- Born: Isaac Jacob Collins October 27, 1874 Salisbury, Maryland
- Died: October 22, 1975 (aged 100) Lancaster, Ohio
- Occupations: Businessman, Racehorse owner
- Known for: Founder: Anchor Hocking Corp.
- Political party: Republican
- Board member of: Anchor Hocking Corp., Ohio Racing Commission

= Isaac J. Collins =

American businessman (1874-1975)

Isaac Jacob Collins (October 27, 1874 - October 22, 1975) was an American businessman who founded the Anchor Hocking Corp.

Born in Salisbury, Maryland, as a young man Isaac Collins moved to Lancaster, Ohio to work as a decorator at a pressed glass manufacturing company. There, he founded the Hocking Glass Company in 1905 which became the Anchor Hocking Corp. following a 1937 merger with the Anchor Cap Co. Collins served as president of the new Anchor Hocking and in 1944 was appointed chairman of the board of directors.
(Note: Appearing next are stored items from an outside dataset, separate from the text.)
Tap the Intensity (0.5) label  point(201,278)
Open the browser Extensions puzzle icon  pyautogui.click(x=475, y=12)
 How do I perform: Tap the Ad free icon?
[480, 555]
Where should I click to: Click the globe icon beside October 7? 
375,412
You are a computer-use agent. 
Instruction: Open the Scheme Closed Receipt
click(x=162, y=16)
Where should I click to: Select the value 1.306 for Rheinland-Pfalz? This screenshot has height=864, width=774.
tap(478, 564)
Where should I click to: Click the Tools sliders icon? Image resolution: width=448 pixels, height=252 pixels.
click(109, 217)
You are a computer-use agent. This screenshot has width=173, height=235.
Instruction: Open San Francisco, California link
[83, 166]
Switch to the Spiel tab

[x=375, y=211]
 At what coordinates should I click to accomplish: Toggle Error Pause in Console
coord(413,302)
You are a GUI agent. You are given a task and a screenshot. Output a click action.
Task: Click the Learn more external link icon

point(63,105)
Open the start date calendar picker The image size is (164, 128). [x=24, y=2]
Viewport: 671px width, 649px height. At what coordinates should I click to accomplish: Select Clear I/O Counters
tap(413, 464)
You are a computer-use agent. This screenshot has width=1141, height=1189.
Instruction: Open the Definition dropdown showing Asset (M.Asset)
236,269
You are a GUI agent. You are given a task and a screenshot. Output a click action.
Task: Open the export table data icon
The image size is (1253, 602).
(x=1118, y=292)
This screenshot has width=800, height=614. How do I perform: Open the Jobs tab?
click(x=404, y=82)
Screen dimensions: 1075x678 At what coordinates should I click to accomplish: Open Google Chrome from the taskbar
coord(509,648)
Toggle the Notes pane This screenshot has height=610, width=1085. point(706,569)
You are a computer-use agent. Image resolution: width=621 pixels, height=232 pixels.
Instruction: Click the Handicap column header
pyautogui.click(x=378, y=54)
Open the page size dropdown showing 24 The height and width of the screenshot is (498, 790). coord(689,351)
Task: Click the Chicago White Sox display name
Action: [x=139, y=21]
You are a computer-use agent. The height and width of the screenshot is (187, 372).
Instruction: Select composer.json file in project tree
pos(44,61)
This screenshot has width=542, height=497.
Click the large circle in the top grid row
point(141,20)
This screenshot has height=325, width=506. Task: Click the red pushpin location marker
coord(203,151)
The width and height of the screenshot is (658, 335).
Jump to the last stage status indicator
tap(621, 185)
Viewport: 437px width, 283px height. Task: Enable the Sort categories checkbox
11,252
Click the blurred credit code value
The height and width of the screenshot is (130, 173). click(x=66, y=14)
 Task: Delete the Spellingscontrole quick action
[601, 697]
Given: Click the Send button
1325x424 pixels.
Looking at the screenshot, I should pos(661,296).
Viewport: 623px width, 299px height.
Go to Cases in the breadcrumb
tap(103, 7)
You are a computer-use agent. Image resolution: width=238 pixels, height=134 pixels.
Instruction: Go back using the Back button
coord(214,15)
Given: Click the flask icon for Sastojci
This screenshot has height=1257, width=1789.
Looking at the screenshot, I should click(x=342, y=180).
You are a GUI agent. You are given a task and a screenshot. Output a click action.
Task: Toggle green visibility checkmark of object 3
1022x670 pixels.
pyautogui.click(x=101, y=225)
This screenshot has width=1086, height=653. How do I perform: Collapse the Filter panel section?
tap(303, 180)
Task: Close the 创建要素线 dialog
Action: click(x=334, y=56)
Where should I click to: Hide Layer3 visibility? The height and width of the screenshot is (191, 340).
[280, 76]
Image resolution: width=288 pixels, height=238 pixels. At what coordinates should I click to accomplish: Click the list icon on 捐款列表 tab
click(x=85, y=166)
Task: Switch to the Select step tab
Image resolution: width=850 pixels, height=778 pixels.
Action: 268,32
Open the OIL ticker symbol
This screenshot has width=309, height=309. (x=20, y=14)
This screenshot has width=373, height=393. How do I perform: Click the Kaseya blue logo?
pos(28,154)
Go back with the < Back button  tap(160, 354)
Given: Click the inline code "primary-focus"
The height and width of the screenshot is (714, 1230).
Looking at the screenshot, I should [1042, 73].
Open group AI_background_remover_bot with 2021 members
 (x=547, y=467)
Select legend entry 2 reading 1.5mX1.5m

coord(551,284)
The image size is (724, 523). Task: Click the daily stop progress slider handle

Isaac Collins owned Fairfield Stock Farm near Lancaster from which he raised both Thoroughbred and Standardbred horses. Among his successful Thoroughbreds were the filly Paradisical whose wins included the 1935 Kentucky Oaks and the Ohio Derby against males, and the colt Vulcan's Forge who won the 1949 the Santa Anita and Suburban Handicaps.

Collins was appointed to the Ohio Racing Commission in 1933 and later was named its chairman. He stepped down in 1947. In the 1960s, he was an officer of Balmoral Harness Racing, Inc.

Isaac Collins died at his home in Lancaster, Ohio five days shy of his 101st birthday.